As highlighted in this review, it is particularly vital to understand major pathways of ROS generation and clearance, the interplaying network between various ROS generators, and roles of each ROS type in cellular redox biology and oxidative stress. The normal level of ROS is required for specific signaling transduction in normal cell function and survival, which maintains redox homeostasis. However, excess ROS generation would disturb the physiological function of redox balance, inducing oxidative stress and resulting in the cell or tissue damages. ROS serves as critical mediators in cell signaling regulation for both physiological and pathophysiological status. This article provides intensive knowledge about the biochemical basis of redox regulation and metabolic interplay, and important guidance for future studies involving redox modification.

Conflicts of interest

The authers have no competing interests to disclose.

Disclosures

None.

Table 3

Major intracellular ROS generator, distribution and function.

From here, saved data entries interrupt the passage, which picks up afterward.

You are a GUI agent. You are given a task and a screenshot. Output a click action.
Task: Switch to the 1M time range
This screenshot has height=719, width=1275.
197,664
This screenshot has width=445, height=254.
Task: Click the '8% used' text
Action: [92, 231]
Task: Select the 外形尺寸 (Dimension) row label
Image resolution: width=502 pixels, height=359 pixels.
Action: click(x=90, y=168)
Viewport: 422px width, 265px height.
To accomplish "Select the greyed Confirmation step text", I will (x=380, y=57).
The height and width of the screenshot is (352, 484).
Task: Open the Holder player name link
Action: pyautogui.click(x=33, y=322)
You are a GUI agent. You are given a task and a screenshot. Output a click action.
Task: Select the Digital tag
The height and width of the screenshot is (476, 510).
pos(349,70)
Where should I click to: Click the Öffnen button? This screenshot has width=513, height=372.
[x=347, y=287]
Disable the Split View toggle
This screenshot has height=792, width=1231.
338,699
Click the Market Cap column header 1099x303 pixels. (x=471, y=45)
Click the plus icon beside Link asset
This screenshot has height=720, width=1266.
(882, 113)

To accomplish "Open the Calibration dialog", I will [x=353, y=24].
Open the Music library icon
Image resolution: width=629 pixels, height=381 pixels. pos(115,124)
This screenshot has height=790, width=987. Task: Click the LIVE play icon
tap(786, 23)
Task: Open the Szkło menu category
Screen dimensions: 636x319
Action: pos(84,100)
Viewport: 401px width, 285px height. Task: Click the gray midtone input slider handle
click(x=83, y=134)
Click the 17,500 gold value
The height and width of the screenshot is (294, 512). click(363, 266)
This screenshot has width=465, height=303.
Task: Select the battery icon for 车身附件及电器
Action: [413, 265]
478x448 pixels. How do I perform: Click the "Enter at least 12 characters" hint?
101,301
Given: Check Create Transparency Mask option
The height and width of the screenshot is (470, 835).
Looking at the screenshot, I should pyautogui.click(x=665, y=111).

ROS generator	ROS products	Enriched tissue/cell	Enriched organelle	Functions
Mt ETC	O2•-	Ubiquitous	Mt	ATP generation
eNOS	NO, O2•-	EC	PM, Golgi, Cyto	Vasodilation
XOR	O2•-	Liver, intestine, Mammal gland	Cyto, ExC	Purine metabolism
NOX1	O2•-	Colon, VSMC, EC	PM	VSMC proliferation, migration
NOX2	O2•-	Phagocyte, lymphocyte,neurons	PM, ER, ES	Bacteria killing, redox signaling
NOX3	O2•-	Inner ear, fetal kidney& spleen	PM	Inner ear development
NOX4	H2O2	Kidney, EC, VSMC	ER, Mt(CM), FA(VSMC, MC)	VSMC migration/differentiation
NOX5	O2•-	Lymphoid, testis,thyroid, airway, EC	PM	Thyroid hormone biosynthesis
DUOX1/2	H2O2	Epithelia	PM	Thyroid hormone biosynthesis
MPO	HOCl	Phagocyte	PM	Bacteria killing, protein nitrosylation

Major intracellular ROS generators are described for their distributions, products, and relevant functions. Abbreviation: ATP, Adenosine Triphosphate; CM, Cardiomyocytes; Cyto, Cytosol; DUOX1/2, Dual oxidase 1/2; EC, Endothelial cells; ER, Endoplasmic reticulum; ES, Endosome; EXC, Extracellular space; eNOS, Endothelial nitric oxide synthase; ETC, Electron transport chain; FA, Focal adhesion; HOCl, Hypochlorous acid; H2O2, hydrogen peroxide; Mt, mitochondria; MPO, Myeloperoxidase; MC, Monocyte; NOX1∼5, NADPH oxidase complex 1–5; NO, Nitric oxide; O2•-, Superoxide radical anion; PM, Plasma membrane; ROS, Reactive oxygen species; VSMC, Vascular smooth muscle cells; XOR, xanthine oxidoreductase.